Today I want to talk to a little bit about Enterprise Risk Management, but not just Enterprise Risk Management, also Operations Risk Management and Credit Risk Management, or more to the point, the differences between these three.
Generally, people get these confused. Risks overlay, and they’re interconnected and so people start to lose sight of what each of these particular fields is. Enterprise Risk Management, one would think is all risk management because it’s the enterprise that you have to manage the risks for and the answer is no, it’s not.
Enterprise Risk Management is managing those risks which put the enterprise in jeopardy of failure. Not all risks that you face would put the enterprise in danger of collapse. That’s where we look at the other risk types like credit risk which of course deals with the liquidity and the credit worthiness of our counterparties and our clients.
That’s one area that may involve enterprise risk management if the potential loss is big enough to create the failure for the enterprise, but not always. The other one, operations risk management is dealing with those risks that are on an operational level, not all operational risks will lead to the collapse of your enterprise.
So for instance, if you have a banana peel in the central office, and someone slip on the banana peel and break their leg when they fall down, that’s not going to create the collapse of your enterprise, not going to create bankruptcy, it’s not going to create a huge enough loss that you will probably even feel it.
That’s where insurance of course comes in, a different topic entirely, but that type of risk should be managed on an operational risk management level locally by the department, by the office, to the silo of where that particular risk occurs. And enterprise risk is one that leads to the total collapse of the enterprise.
So, if we are looking at on an operational level things such as regulation, areas such as your entire building collapsing, your entire factory going out of business because of a physical hurricane or tsunami doing away with it. Those things will affect the survivability and sustainability of the organization, and that’s enterprise risk management. So, operations risk management we handle on the local level unless it’s going to impact the entire organization or the enterprise in an extreme adverse way.
Credit risk management is best handled by those people who understand credit risk best. The portfolio managers and the credit officers except where those potential losses could create a loss for the organization.
If we look at the sub-prime financial crisis which created the recession of 2007 and 2008, that would be a corporate governance issue, that would be a policy issue and as such that might be an enterprise risk management issue as well. But the individual loans that make up the sub-prime are not, those are a credit risk.
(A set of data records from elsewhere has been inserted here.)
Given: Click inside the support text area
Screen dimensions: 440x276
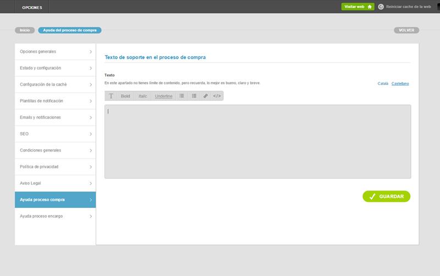Looking at the screenshot, I should click(257, 142).
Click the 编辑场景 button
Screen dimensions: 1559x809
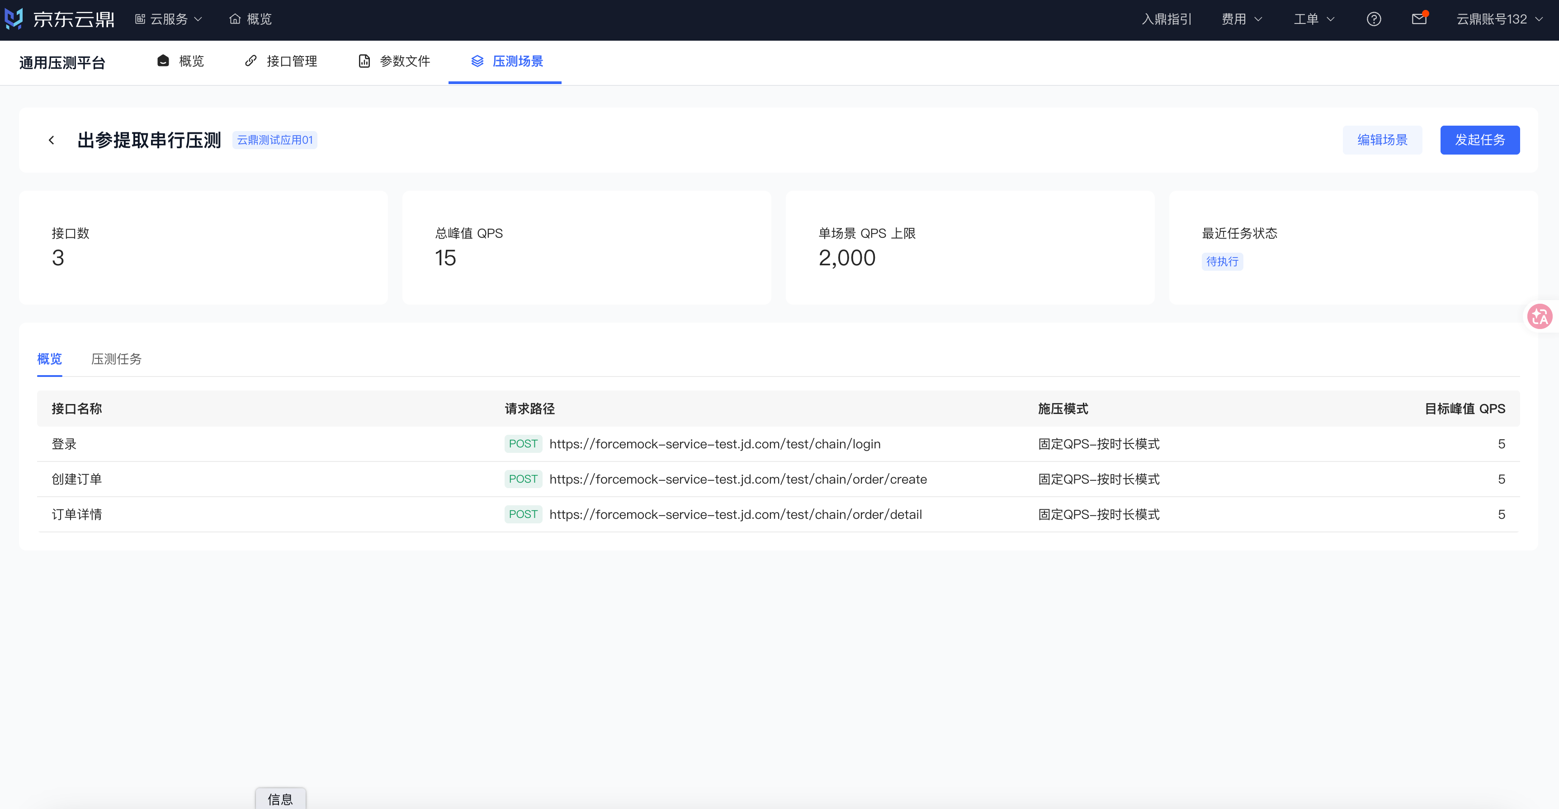tap(1382, 140)
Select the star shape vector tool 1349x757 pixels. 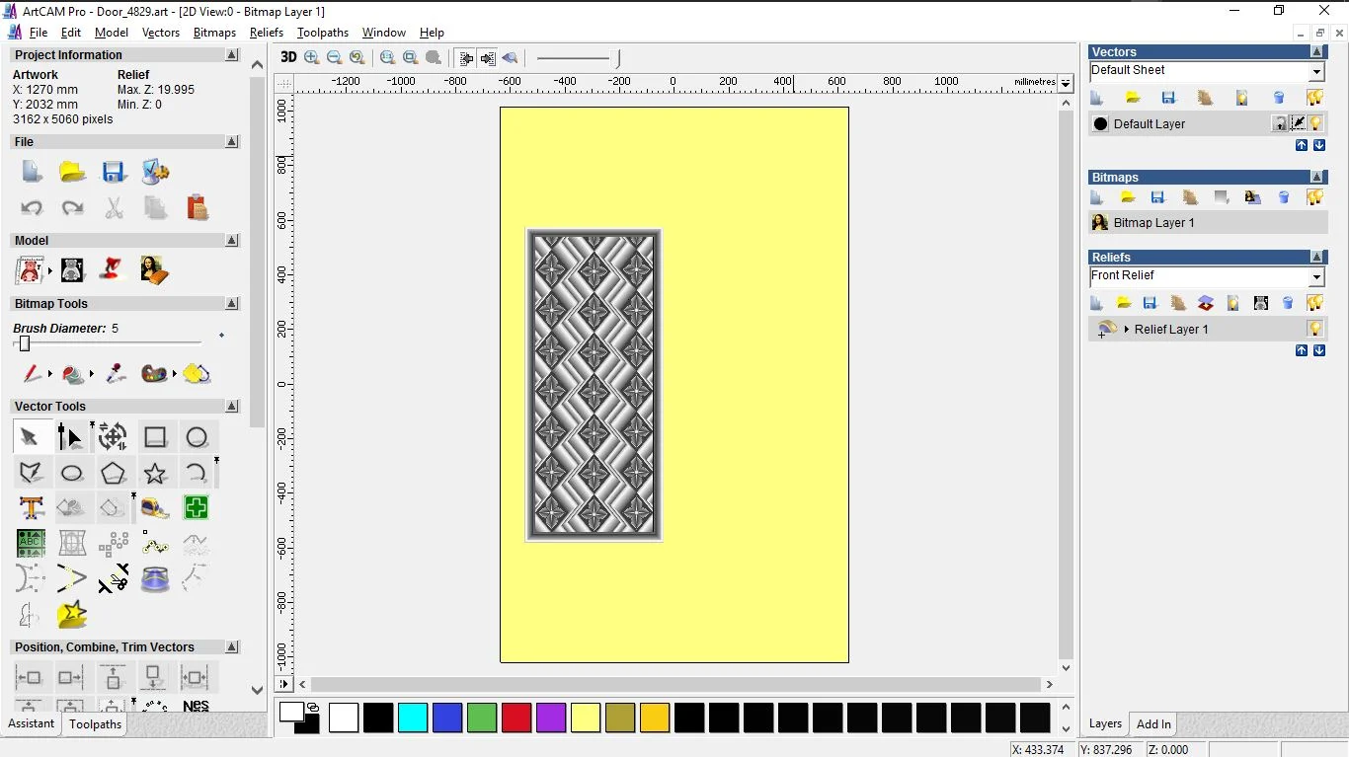(155, 473)
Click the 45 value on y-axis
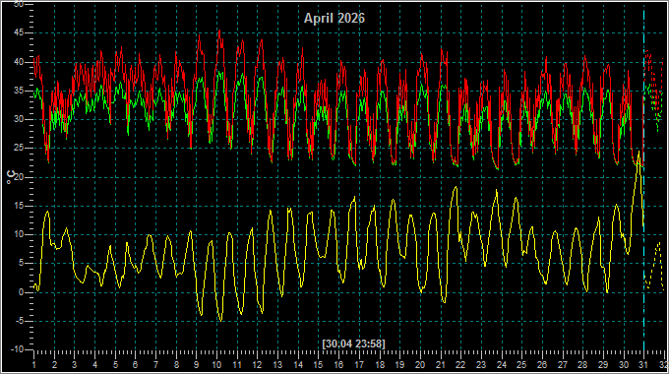 (20, 32)
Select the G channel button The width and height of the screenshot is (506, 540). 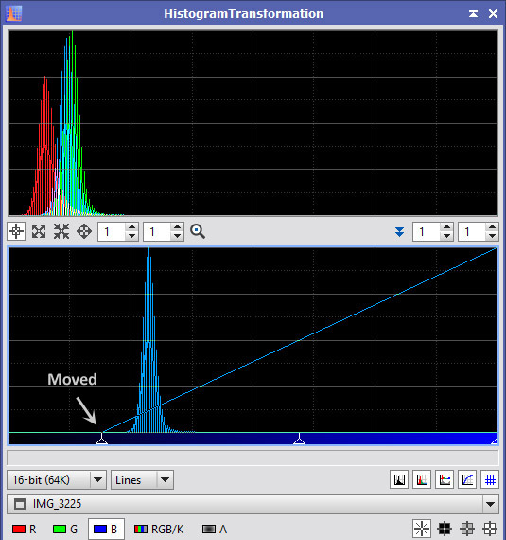[x=65, y=529]
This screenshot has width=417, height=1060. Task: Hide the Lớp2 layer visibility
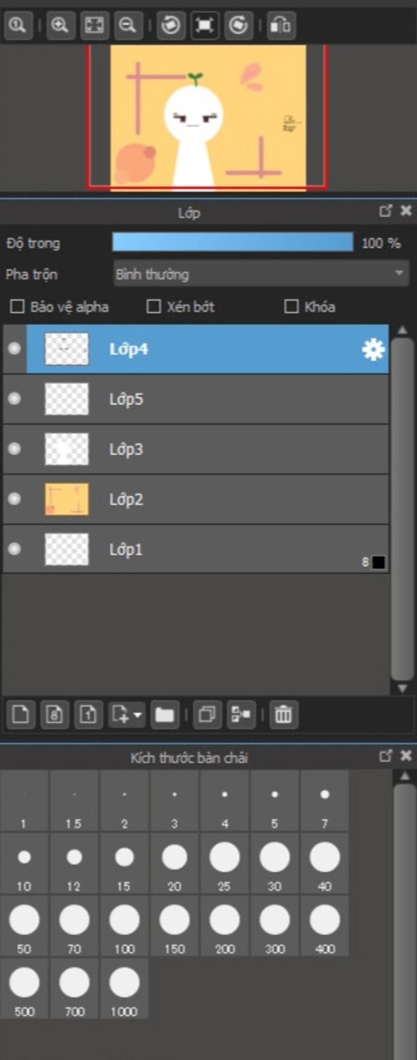tap(14, 499)
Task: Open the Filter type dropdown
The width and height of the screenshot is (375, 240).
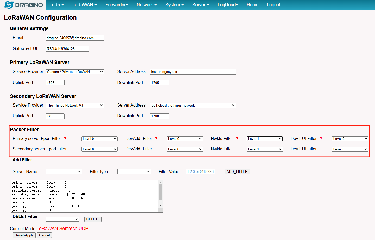Action: click(134, 171)
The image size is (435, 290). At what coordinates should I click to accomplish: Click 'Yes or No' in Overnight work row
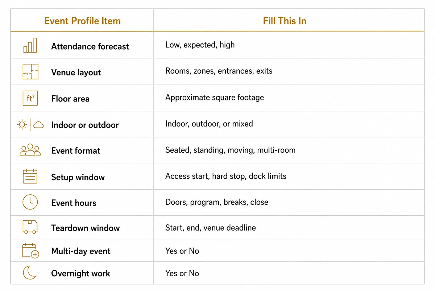182,273
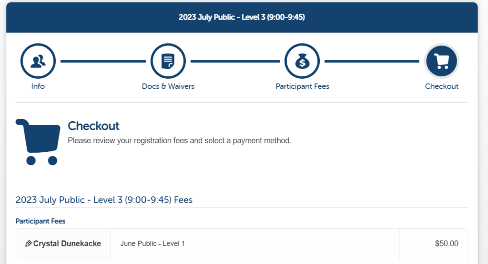Viewport: 488px width, 264px height.
Task: Click the Crystal Dunekacke participant name
Action: click(67, 243)
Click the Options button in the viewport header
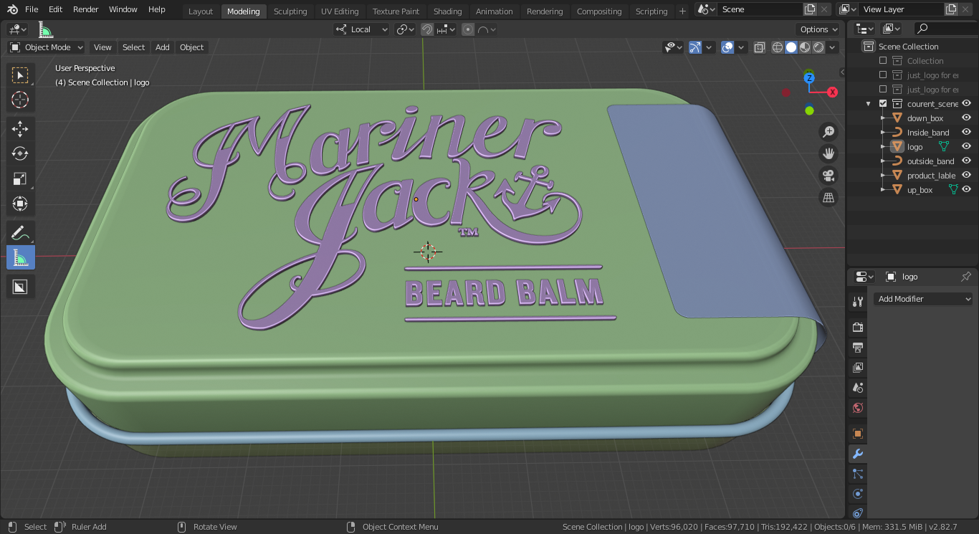The width and height of the screenshot is (979, 534). click(818, 29)
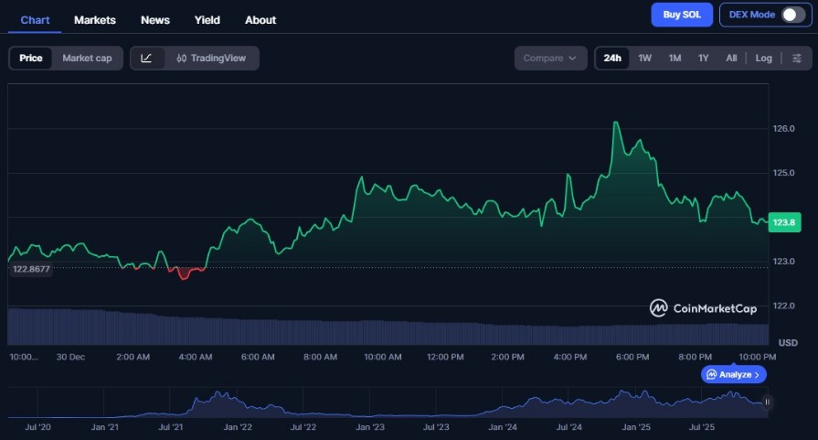Click the 123.8 current price label

(x=783, y=222)
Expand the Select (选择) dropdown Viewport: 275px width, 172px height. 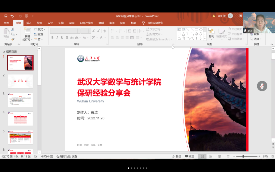point(255,39)
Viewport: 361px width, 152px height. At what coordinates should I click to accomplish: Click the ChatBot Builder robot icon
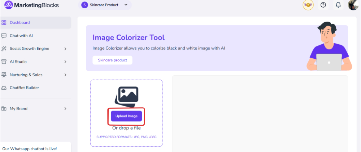4,88
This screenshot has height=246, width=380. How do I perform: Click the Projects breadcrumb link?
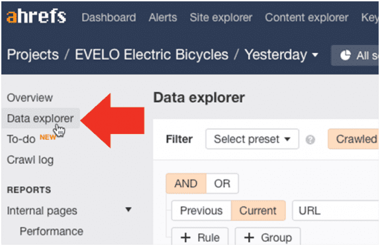tap(32, 54)
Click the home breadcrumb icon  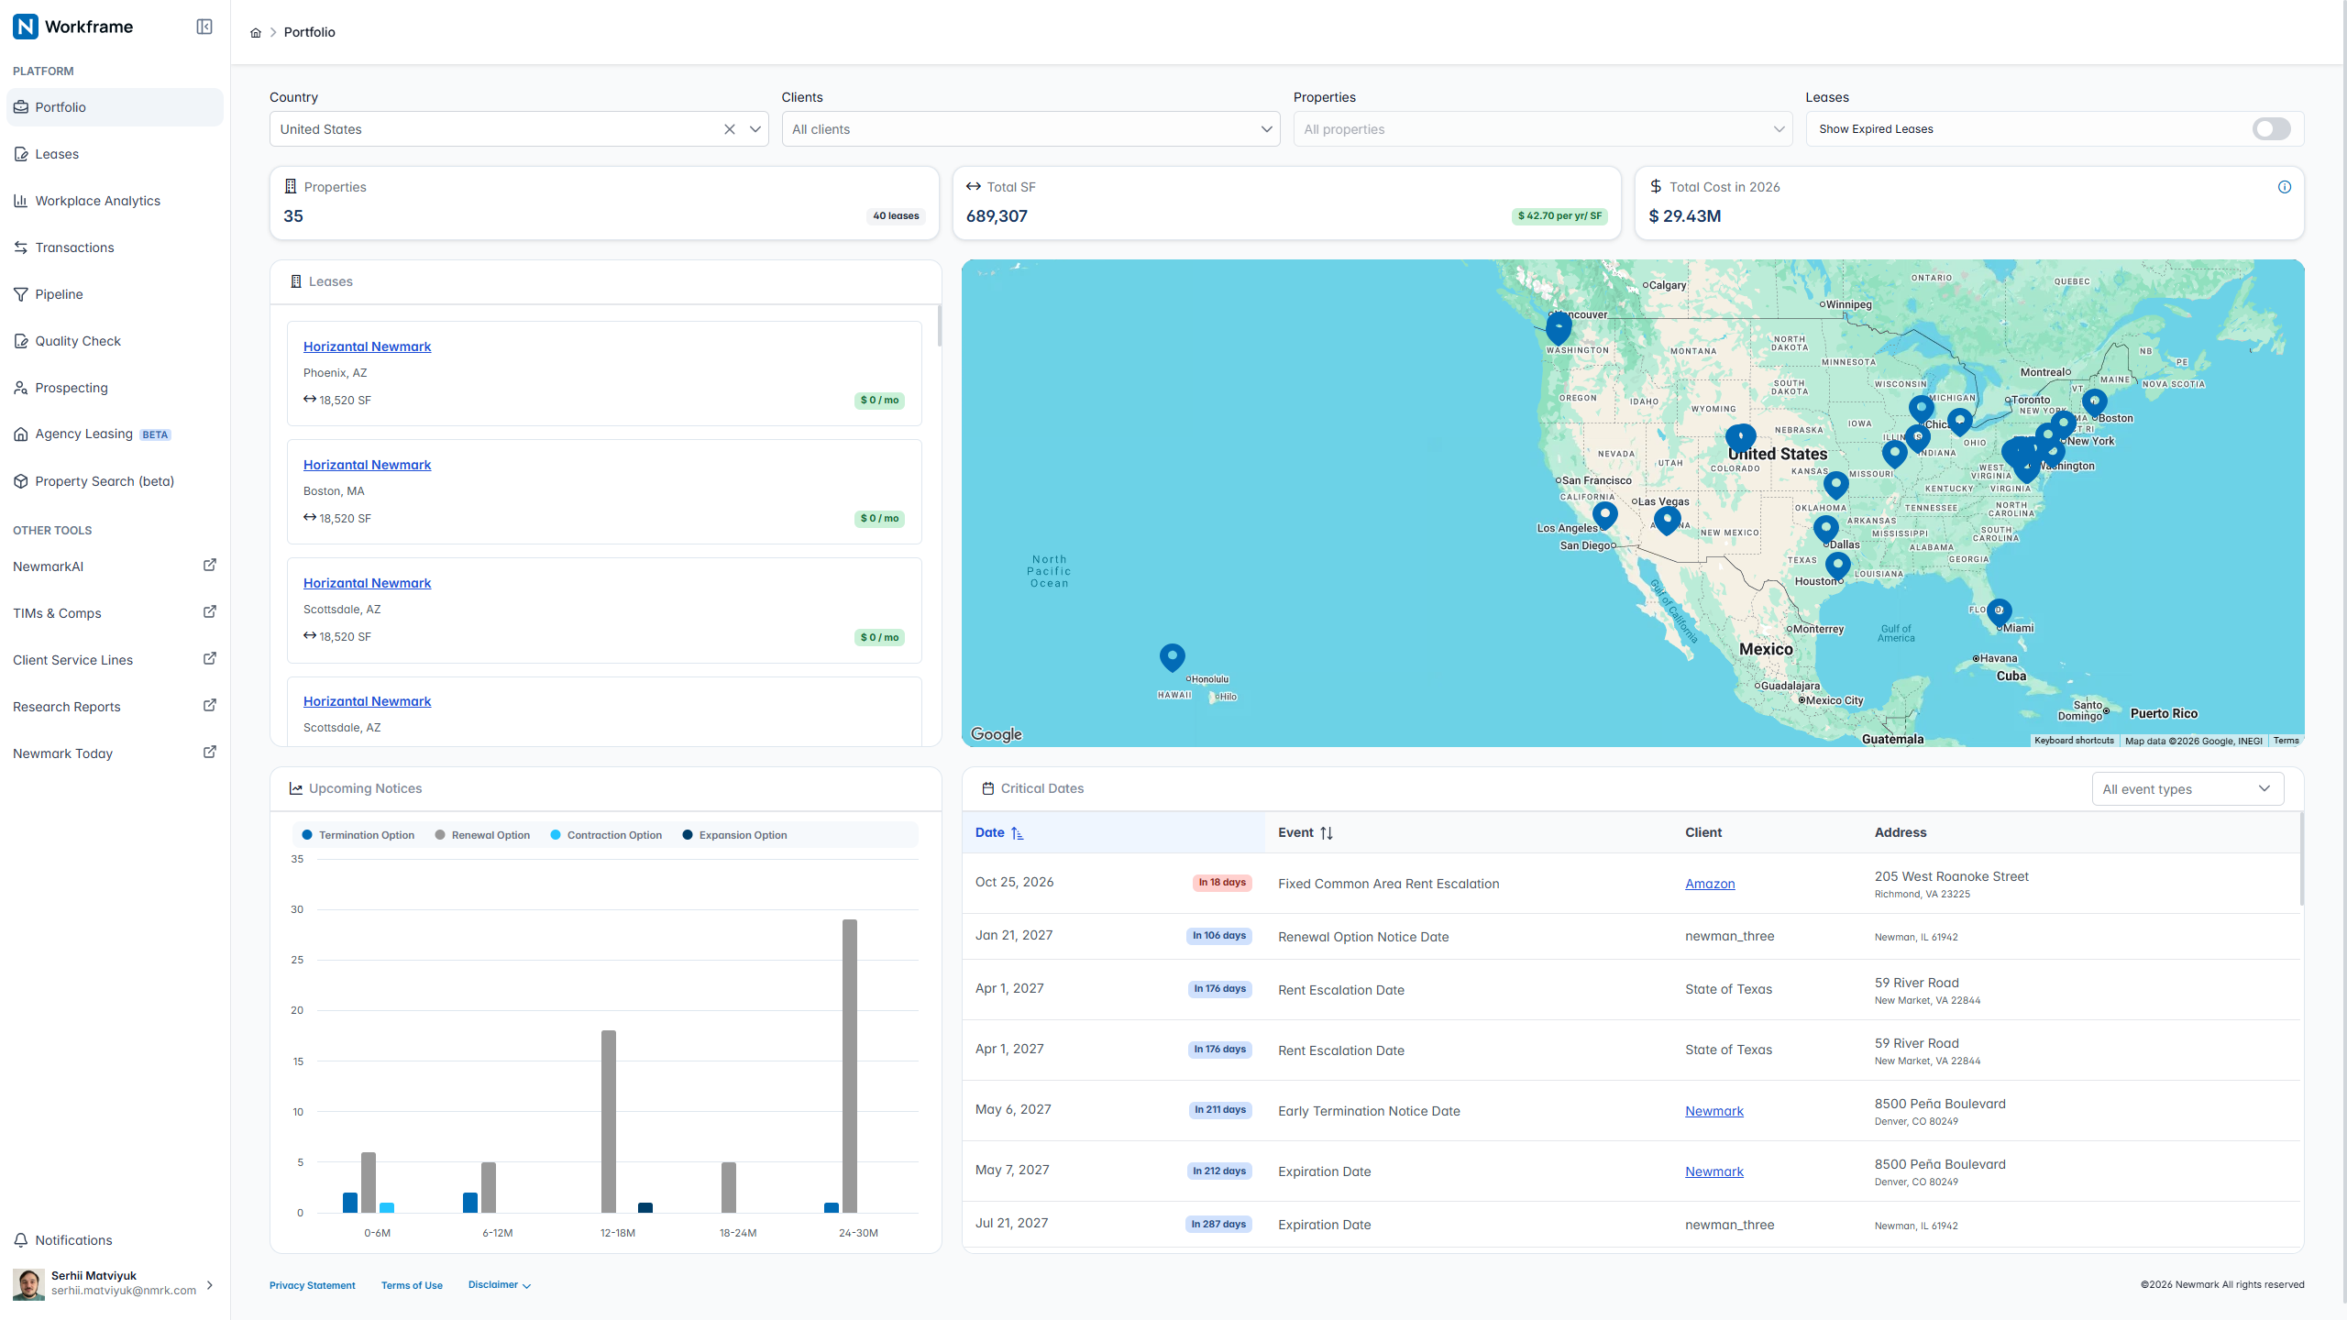pos(256,32)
Enterprise risk management (ERM) are those risks which if they occur could lead to losses that affect the entire enterprise in a drastic and adverse way. Credit risk which affects individual portfolio and best left to those credit risk managers that are experts in that. And then of course the third operations risk management which unless again it affects the entire enterprise in major adverse way, is best left to the operations risk managers at the department, division or silo level.